We have a Firebird database that's almost 200 Gbyte in sice, and for performance we have forced writes off. Please don't debate the risks of forced writes, we are aware of them. This is Firebird 3.0.4 on Windows Server 2016.
For backup, we use
alter database begin backup and
alter database end backup, and copy the main database file using FastCopy. We can see that the delta file is created right away when executing
alter database begin backup. But the main database file usually gets an updated timestamp quite some time later, often within a few minutes, but sometimes it takes longer.
I assume this is caused by forced writes off and the fact that Windows may delay some writes for an arbitrary amount of time. In other words, I assume that the Firebird engine does in fact not write to the main databse file after
alter database begin backup, but writes that were made before this may be delayed by Windows for quite a while, meaning it's not in fact safe to start copying the main database file until Windows has flushed all writes.
Now, my question is how to properly handle this to achieve safe and reliable backups?
Up to now I've scheduled file copy to 3 hours after
alter database begin backup, and I also included a dummy transaction right after the
alter database begin backup.
But are there better approaches?
I came up with the idea to use
gfix to switch forced writes on before executing
alter database begin backup (and switch it back off later).
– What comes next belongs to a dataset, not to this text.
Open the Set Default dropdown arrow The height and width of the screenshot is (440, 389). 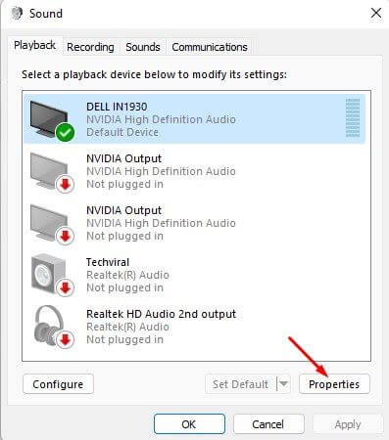click(283, 384)
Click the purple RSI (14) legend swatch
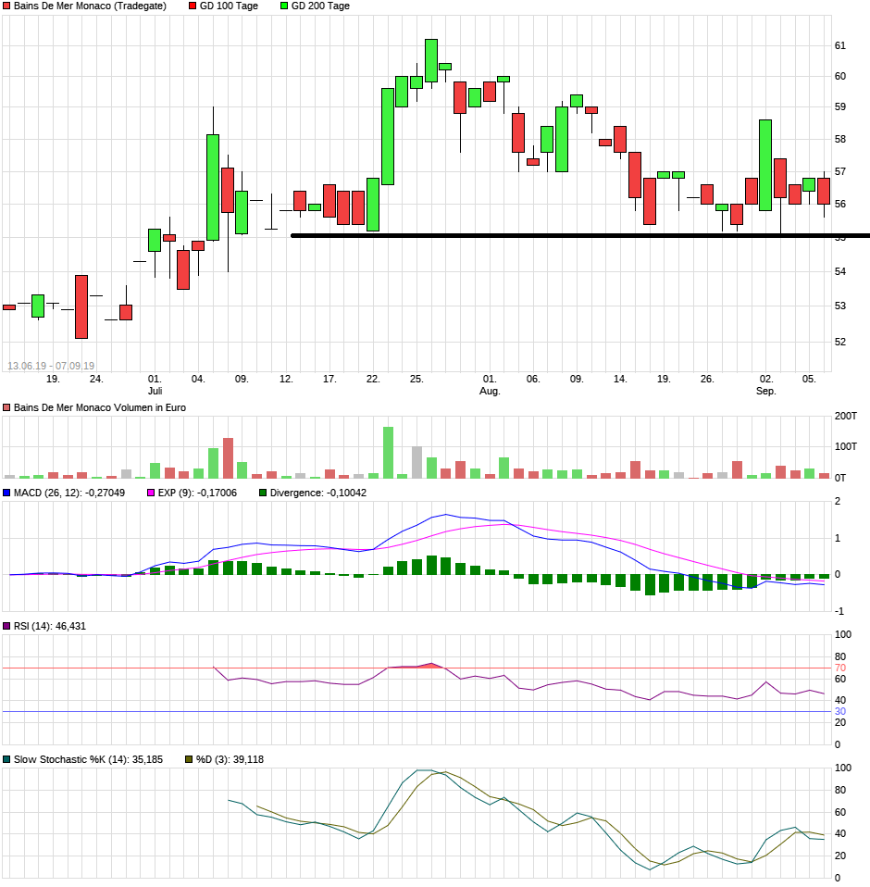Image resolution: width=870 pixels, height=887 pixels. [x=7, y=626]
I assume this will cause the locked state to be flushed to disk right away, but I also assume that writes that were made before switching forced writes on will still suffer the arbitrary delay from Windows' write cache. Correct? Or is
gfix or the Firebird engine actually able to force flush all previous writes that are already in the Windows write cache?
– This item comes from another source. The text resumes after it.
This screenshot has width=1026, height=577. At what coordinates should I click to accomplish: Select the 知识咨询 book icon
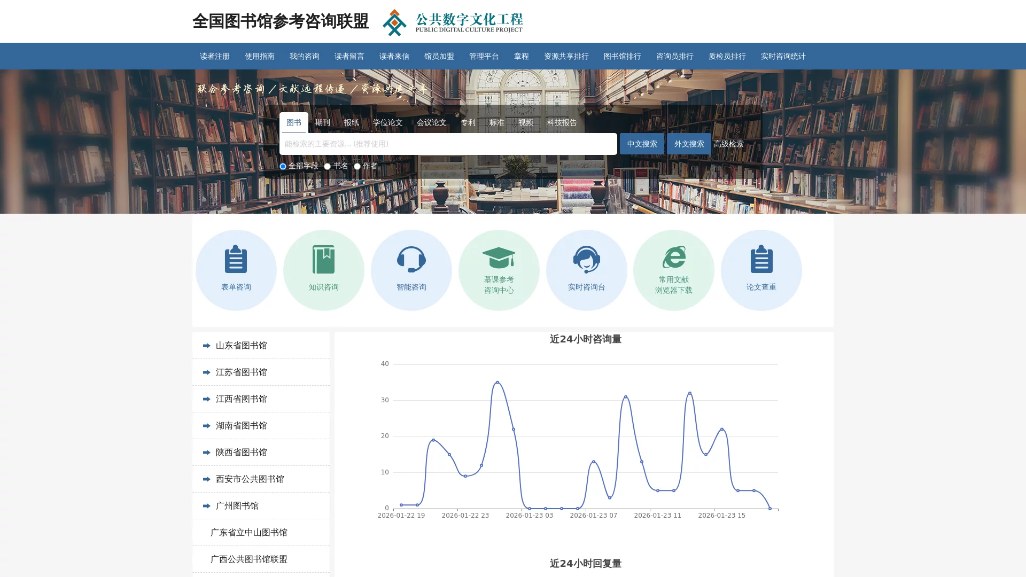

Another idea is to use Sysinternals Sync util to flush Windows' write cache for the entire disk. For overall system performace, this would not be a problem, considering backup is scheduled to a low-traffic time of day.
We could use nbackup instead of FastCopy. Would this help? In other words: would nbackup's reads of the main database file see the new still-cached versions of the database pages being copied, or would it see the outdated on-disk versions?
In fact, I'm not sure if FastCopy actually sees the new still-cached versions or not, but it fails when it notices that the source file's timestamp has been changed since it started copying, so it fails anyway. There's no apparent way to avoid this.